Records for processing =
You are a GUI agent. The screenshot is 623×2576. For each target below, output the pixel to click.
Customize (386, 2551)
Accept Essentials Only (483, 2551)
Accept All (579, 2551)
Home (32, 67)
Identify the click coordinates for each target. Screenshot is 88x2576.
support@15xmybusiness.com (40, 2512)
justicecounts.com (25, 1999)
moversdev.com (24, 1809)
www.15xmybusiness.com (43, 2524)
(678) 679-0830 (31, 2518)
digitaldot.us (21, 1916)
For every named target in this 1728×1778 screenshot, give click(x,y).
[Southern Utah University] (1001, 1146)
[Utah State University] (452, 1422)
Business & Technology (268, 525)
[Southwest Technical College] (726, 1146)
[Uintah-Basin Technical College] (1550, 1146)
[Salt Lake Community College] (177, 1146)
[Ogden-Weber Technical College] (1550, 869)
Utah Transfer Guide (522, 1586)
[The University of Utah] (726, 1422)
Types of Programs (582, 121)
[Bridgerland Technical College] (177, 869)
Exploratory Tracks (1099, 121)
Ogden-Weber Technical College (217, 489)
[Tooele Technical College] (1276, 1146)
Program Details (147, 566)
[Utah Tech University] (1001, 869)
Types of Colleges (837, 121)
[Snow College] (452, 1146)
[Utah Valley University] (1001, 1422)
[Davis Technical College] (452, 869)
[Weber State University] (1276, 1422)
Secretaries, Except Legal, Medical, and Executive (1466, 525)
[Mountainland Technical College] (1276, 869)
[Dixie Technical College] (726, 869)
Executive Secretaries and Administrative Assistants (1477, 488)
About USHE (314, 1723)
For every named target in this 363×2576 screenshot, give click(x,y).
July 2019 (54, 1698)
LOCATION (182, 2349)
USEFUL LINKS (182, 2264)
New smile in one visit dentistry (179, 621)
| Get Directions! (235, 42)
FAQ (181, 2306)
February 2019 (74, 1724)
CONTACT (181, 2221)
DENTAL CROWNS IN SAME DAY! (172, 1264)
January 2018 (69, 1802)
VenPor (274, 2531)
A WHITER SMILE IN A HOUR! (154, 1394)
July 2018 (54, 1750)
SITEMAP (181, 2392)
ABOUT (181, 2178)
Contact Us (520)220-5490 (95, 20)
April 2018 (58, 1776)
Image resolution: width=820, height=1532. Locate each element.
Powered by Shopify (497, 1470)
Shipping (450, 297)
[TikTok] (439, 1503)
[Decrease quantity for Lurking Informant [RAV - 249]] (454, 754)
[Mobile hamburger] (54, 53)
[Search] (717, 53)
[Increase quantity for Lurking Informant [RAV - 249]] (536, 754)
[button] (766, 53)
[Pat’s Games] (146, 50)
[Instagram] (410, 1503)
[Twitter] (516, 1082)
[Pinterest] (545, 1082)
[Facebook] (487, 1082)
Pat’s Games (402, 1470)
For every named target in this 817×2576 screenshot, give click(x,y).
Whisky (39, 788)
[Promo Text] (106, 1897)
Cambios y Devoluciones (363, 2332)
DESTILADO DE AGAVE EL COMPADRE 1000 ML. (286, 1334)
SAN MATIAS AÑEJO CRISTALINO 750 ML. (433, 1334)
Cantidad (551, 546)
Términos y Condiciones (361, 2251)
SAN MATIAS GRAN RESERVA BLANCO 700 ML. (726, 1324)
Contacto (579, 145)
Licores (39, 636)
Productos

To do = Whenever a line in the data above contains the word "Informant", include it in the tally, and report only the final number.

Expected answer = 2